━━━ Given passage ━━━

Anonymous asked this question on 7/10/2000:
Me and many girlfriend have been together for nearly 18 months. She has been deep in Love with me and wanted to spend her life with me.
I Love her as well but I asked for some space in the beginning of June. I asked for that space because I couldnt see how she was transmitting her feelings for me as it wasnt obvious.
2 days later i didnt want that space as i had realised that she has been showing her feelings for me in her own way which she is comfertable with. But she said that she doesnt know if she can trust me with her feelings and that what if next time i break up for good..so now she wanted space to sort her head out.
I wrote her a long letter confirming my true love for her so after 3 weeks we met 2-3 times...got on...kissed and cuddled. But we still hadnt talked about the situation and sorted things out...
The other day we talked and she told me that she does still Love me but doesnt feel the same powerful love as she did before i asked for some space. She said that she is now not clear about whether i am the man she wants to spend her life with. She does want to sort things out and does hope that things will be ok.
I told her that she cant go back into that powerful love again overnight...it will take time. She understood that and said that 'we'll see how things go'.
So please can you tell me: what can i do to make her fall more in love with me again, as she was before ?

━━━ Data ━━━

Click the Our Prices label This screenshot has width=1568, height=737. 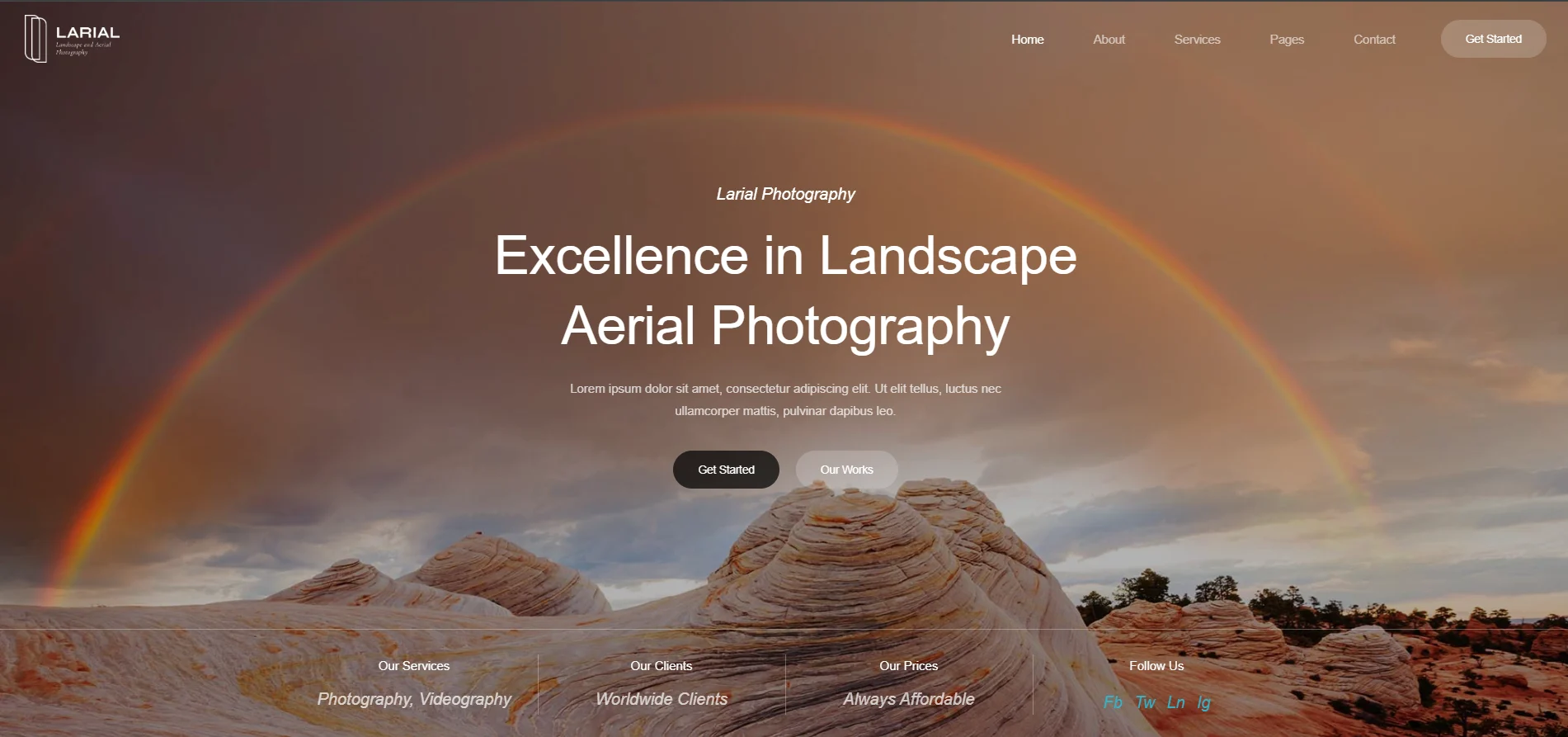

━━━

• [Goal of the exercise]:
Translate this sentence from the relationship post into Spanish: "She does want to sort things out and does hope that things will be ok." Work only from the relationship post.

• [Exercise output]:
Ella sí quiere arreglar las cosas y sí espera que todo salga bien.